If you have an FIC, or are thinking about creating one for your family, here’s what you should know.

You Need a Legitimate Non-Tax Reason to Operate a Family Investment Company

The purpose of the FIC cannot be to reduce or avoid taxes. There must be a legitimate non-tax reason for the family investment company to exist in the first place.

For many families, centralized asset management is reason enough. FICs allow for assets to be pooled, managed, and overseen by multiple family members, rather than keeping those assets in separate trusts or an individual’s account(s).

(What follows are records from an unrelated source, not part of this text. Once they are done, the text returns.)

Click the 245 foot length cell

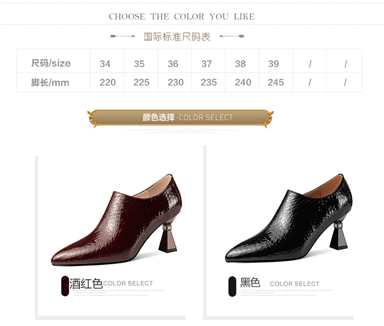pyautogui.click(x=276, y=83)
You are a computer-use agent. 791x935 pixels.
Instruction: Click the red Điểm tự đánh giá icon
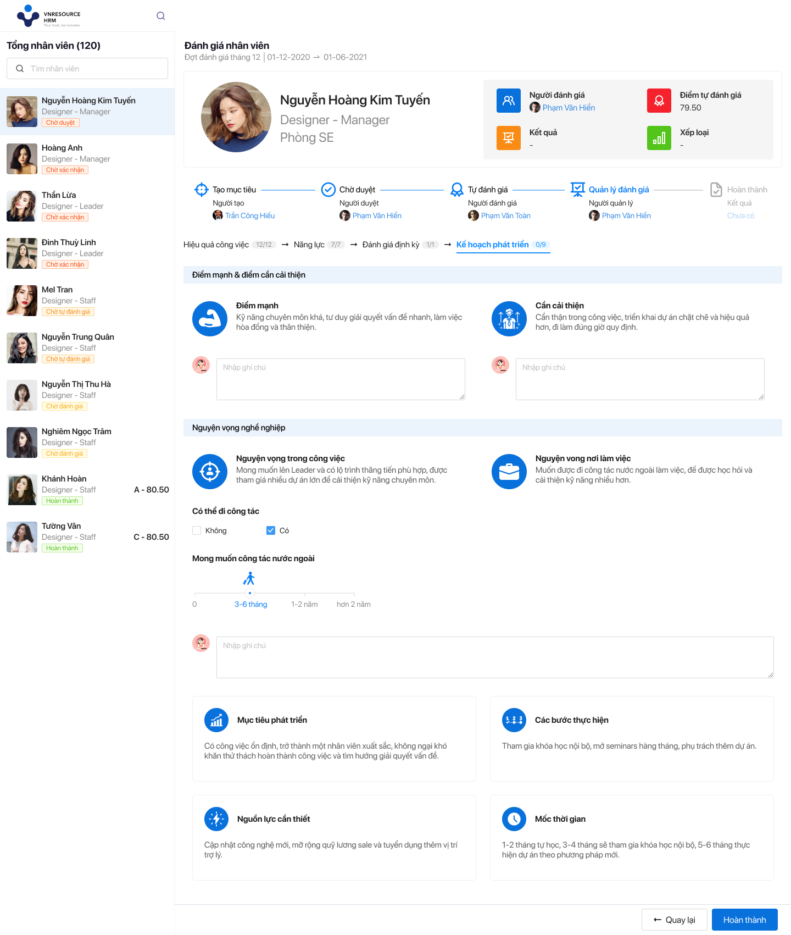[659, 101]
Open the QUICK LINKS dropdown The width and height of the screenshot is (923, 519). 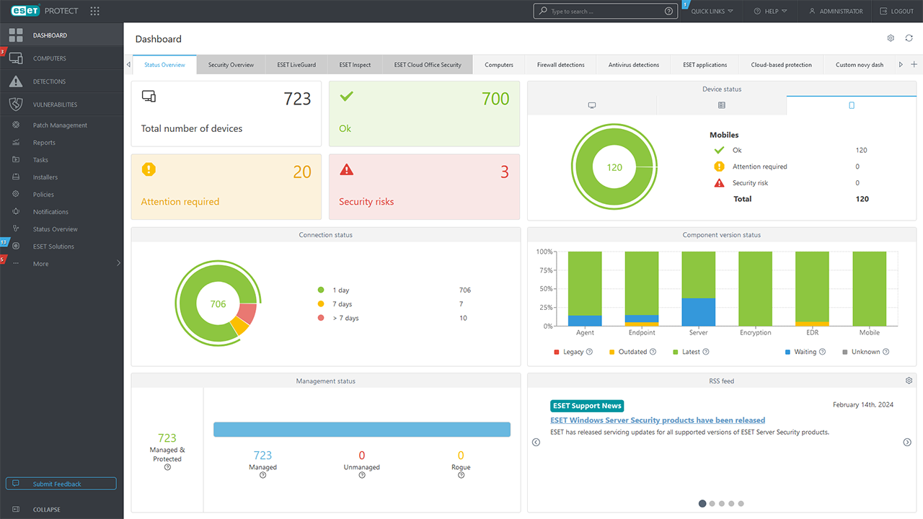710,11
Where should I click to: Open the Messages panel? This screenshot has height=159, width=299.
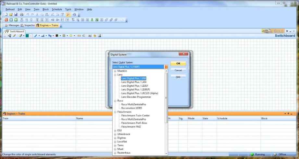(12, 25)
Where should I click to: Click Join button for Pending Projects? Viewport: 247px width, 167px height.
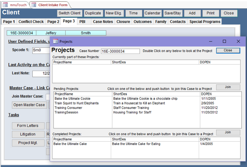[x=228, y=87]
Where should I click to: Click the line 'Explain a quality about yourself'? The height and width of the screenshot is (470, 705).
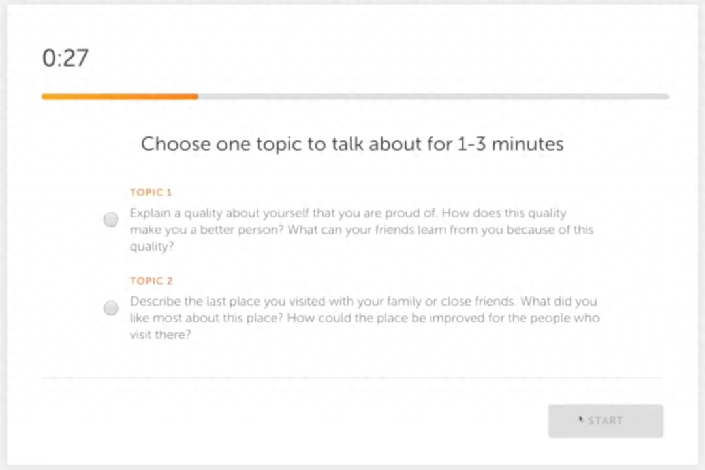point(348,213)
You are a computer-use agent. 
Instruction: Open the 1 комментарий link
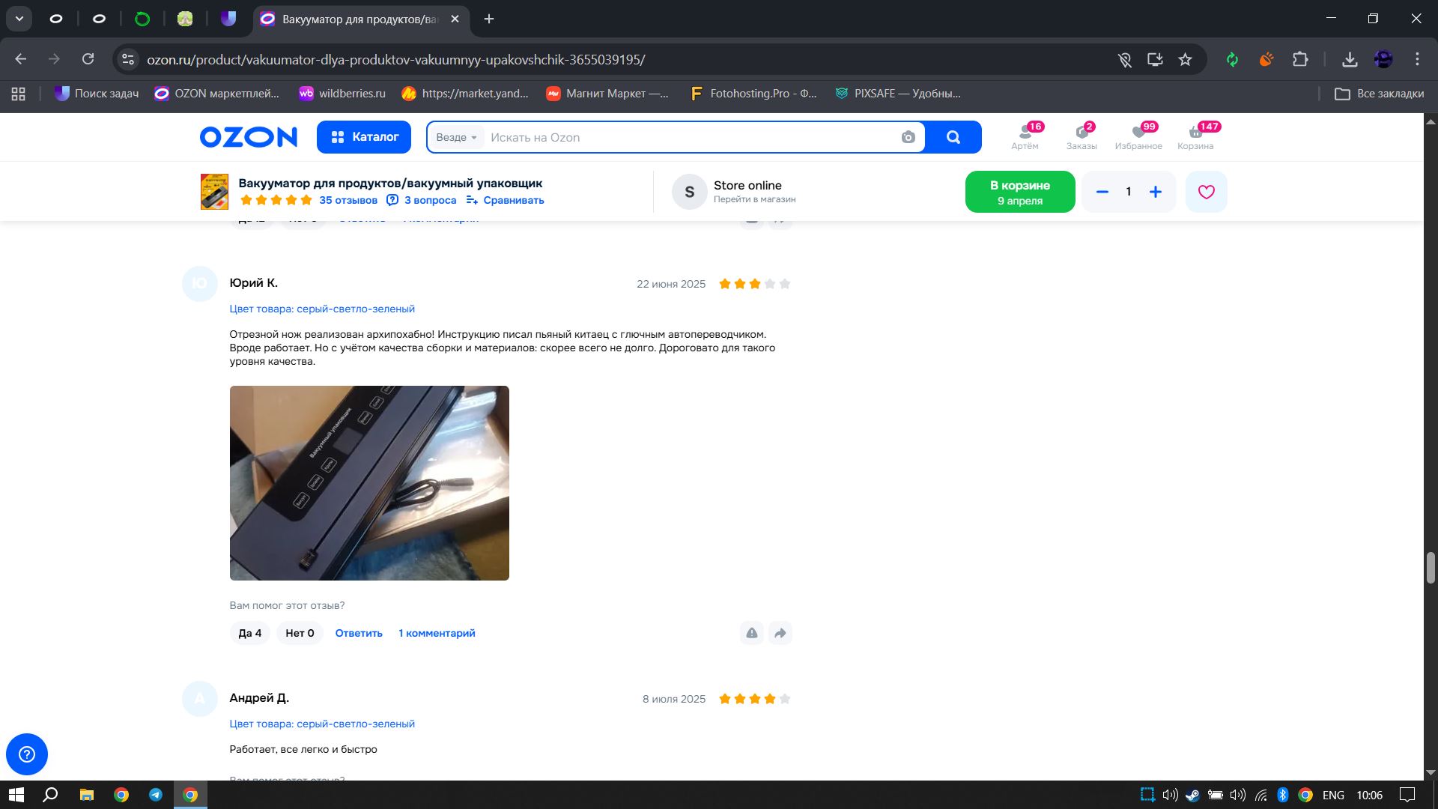(x=437, y=633)
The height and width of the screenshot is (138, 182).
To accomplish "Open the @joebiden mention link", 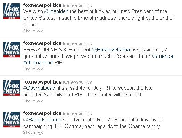I will point(56,11).
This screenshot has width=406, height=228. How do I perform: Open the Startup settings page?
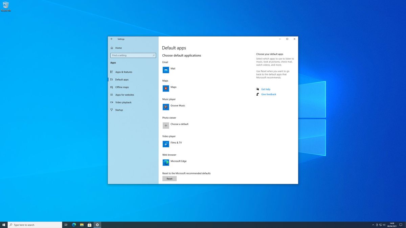point(119,110)

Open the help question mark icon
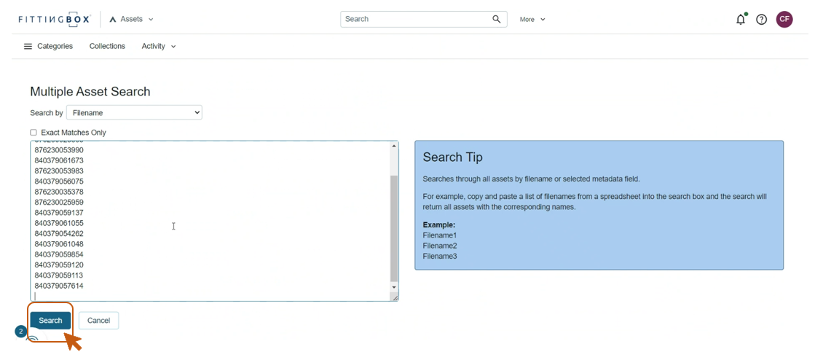pyautogui.click(x=761, y=20)
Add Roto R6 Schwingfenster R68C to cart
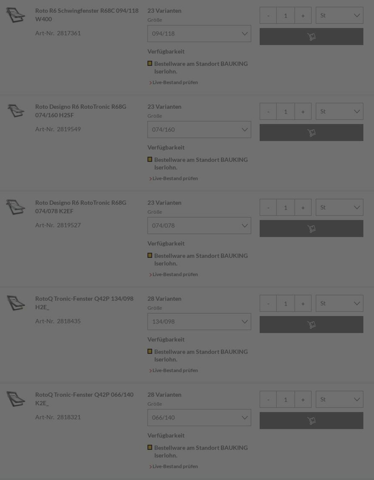Viewport: 374px width, 480px height. point(311,36)
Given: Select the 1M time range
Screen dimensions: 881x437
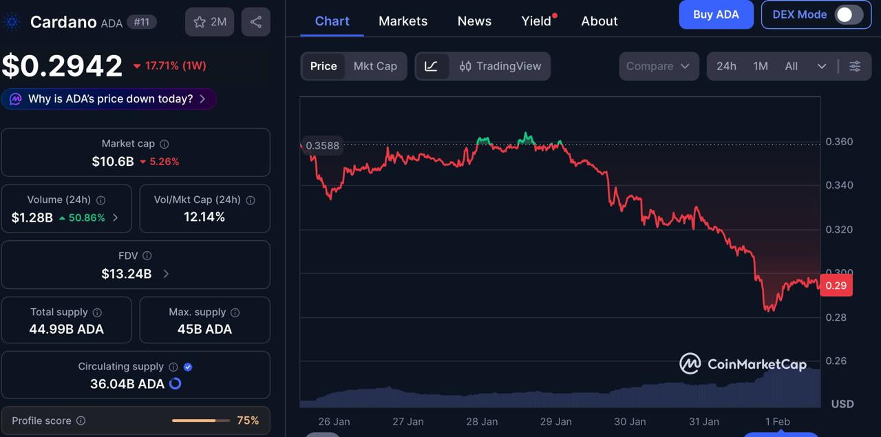Looking at the screenshot, I should [x=760, y=66].
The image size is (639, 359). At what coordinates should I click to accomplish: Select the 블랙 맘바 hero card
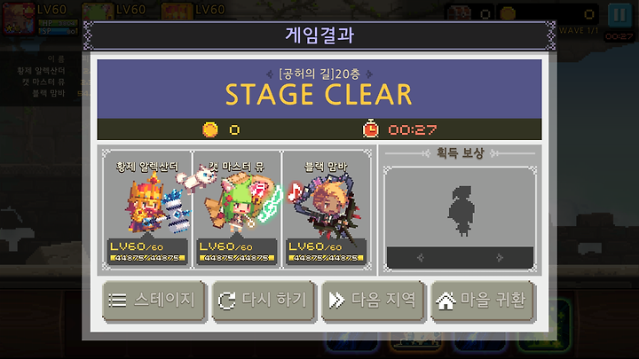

Other potential legitimate reasons for creating and maintaining an FIC include:

  • Asset protection (from creditors, family members, impending divorce, etc.)
  • Business succession planning
  • Preservation of larger assets by avoiding fractionalization

These are just some of the possible legitimate reasons to have an FIC; discuss your unique situation with your tax preparer, wealth advisor, business attorney, and/or estate planning attorney.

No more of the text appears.